(Collected data)
- Opening Delimiter -

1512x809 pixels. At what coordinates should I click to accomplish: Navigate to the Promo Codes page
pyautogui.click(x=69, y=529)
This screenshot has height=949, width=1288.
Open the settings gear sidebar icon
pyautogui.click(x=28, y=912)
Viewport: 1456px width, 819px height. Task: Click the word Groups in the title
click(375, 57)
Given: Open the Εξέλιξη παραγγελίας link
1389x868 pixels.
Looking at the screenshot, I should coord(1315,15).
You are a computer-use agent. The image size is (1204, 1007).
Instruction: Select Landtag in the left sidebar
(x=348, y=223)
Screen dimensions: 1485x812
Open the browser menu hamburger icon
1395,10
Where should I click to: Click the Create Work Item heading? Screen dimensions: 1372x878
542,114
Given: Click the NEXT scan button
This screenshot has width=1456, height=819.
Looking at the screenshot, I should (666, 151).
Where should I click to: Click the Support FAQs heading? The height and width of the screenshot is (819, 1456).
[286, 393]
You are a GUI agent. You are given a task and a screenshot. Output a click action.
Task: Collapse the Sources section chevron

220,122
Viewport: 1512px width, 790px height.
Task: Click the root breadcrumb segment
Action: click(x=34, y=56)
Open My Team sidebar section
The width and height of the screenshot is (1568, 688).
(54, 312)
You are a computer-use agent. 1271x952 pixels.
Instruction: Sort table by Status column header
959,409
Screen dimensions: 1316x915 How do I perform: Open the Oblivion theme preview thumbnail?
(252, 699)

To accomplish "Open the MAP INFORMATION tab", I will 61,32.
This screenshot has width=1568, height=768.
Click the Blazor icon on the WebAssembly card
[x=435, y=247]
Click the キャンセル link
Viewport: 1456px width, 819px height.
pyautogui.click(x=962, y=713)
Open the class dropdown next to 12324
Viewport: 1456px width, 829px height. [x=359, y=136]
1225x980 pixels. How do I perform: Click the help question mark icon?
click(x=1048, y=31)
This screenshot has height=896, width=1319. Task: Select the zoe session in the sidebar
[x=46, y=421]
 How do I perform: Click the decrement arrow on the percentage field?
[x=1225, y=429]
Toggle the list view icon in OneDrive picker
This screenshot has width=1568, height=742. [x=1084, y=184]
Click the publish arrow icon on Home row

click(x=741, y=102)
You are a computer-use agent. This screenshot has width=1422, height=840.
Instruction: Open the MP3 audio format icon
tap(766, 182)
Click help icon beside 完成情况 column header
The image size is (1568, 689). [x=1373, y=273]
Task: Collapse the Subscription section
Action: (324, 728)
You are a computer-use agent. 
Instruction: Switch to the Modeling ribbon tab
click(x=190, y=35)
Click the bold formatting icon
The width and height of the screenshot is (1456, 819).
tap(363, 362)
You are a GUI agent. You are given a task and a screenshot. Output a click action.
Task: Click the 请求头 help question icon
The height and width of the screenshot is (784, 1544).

- Closing Delimiter -

* WORK ITEM: Write out the entries in full, exactly as given.

* RESULT OF THE EXERCISE:
1512x809 pixels. At what coordinates should I click to accomplish: Navigate to the Promo Codes page
pyautogui.click(x=69, y=529)
This screenshot has height=949, width=1288.
Open the settings gear sidebar icon
pyautogui.click(x=28, y=912)
Viewport: 1456px width, 819px height. Task: Click the word Groups in the title
click(375, 57)
Given: Open the Εξέλιξη παραγγελίας link
1389x868 pixels.
Looking at the screenshot, I should coord(1315,15).
You are a computer-use agent. The image size is (1204, 1007).
Instruction: Select Landtag in the left sidebar
(x=348, y=223)
Screen dimensions: 1485x812
Open the browser menu hamburger icon
1395,10
Where should I click to: Click the Create Work Item heading? Screen dimensions: 1372x878
542,114
Given: Click the NEXT scan button
This screenshot has width=1456, height=819.
Looking at the screenshot, I should (666, 151).
Where should I click to: Click the Support FAQs heading? The height and width of the screenshot is (819, 1456).
[286, 393]
You are a GUI agent. You are given a task and a screenshot. Output a click action.
Task: Collapse the Sources section chevron

220,122
Viewport: 1512px width, 790px height.
Task: Click the root breadcrumb segment
Action: click(x=34, y=56)
Open My Team sidebar section
The width and height of the screenshot is (1568, 688).
(54, 312)
You are a computer-use agent. 1271x952 pixels.
Instruction: Sort table by Status column header
959,409
Screen dimensions: 1316x915 How do I perform: Open the Oblivion theme preview thumbnail?
(252, 699)

To accomplish "Open the MAP INFORMATION tab", I will 61,32.
This screenshot has width=1568, height=768.
Click the Blazor icon on the WebAssembly card
[x=435, y=247]
Click the キャンセル link
Viewport: 1456px width, 819px height.
pyautogui.click(x=962, y=713)
Open the class dropdown next to 12324
Viewport: 1456px width, 829px height. [x=359, y=136]
1225x980 pixels. How do I perform: Click the help question mark icon?
click(x=1048, y=31)
This screenshot has height=896, width=1319. Task: Select the zoe session in the sidebar
[x=46, y=421]
 How do I perform: Click the decrement arrow on the percentage field?
[x=1225, y=429]
Toggle the list view icon in OneDrive picker
This screenshot has width=1568, height=742. [x=1084, y=184]
Click the publish arrow icon on Home row

click(x=741, y=102)
You are a computer-use agent. This screenshot has width=1422, height=840.
Instruction: Open the MP3 audio format icon
tap(766, 182)
Click help icon beside 完成情况 column header
The image size is (1568, 689). [x=1373, y=273]
Task: Collapse the Subscription section
Action: (324, 728)
You are a computer-use agent. 
Instruction: Switch to the Modeling ribbon tab
click(x=190, y=35)
Click the bold formatting icon
The width and height of the screenshot is (1456, 819).
tap(363, 362)
You are a GUI agent. You are given a task and a screenshot. Output a click action.
Task: Click the 请求头 help question icon
The height and width of the screenshot is (784, 1544).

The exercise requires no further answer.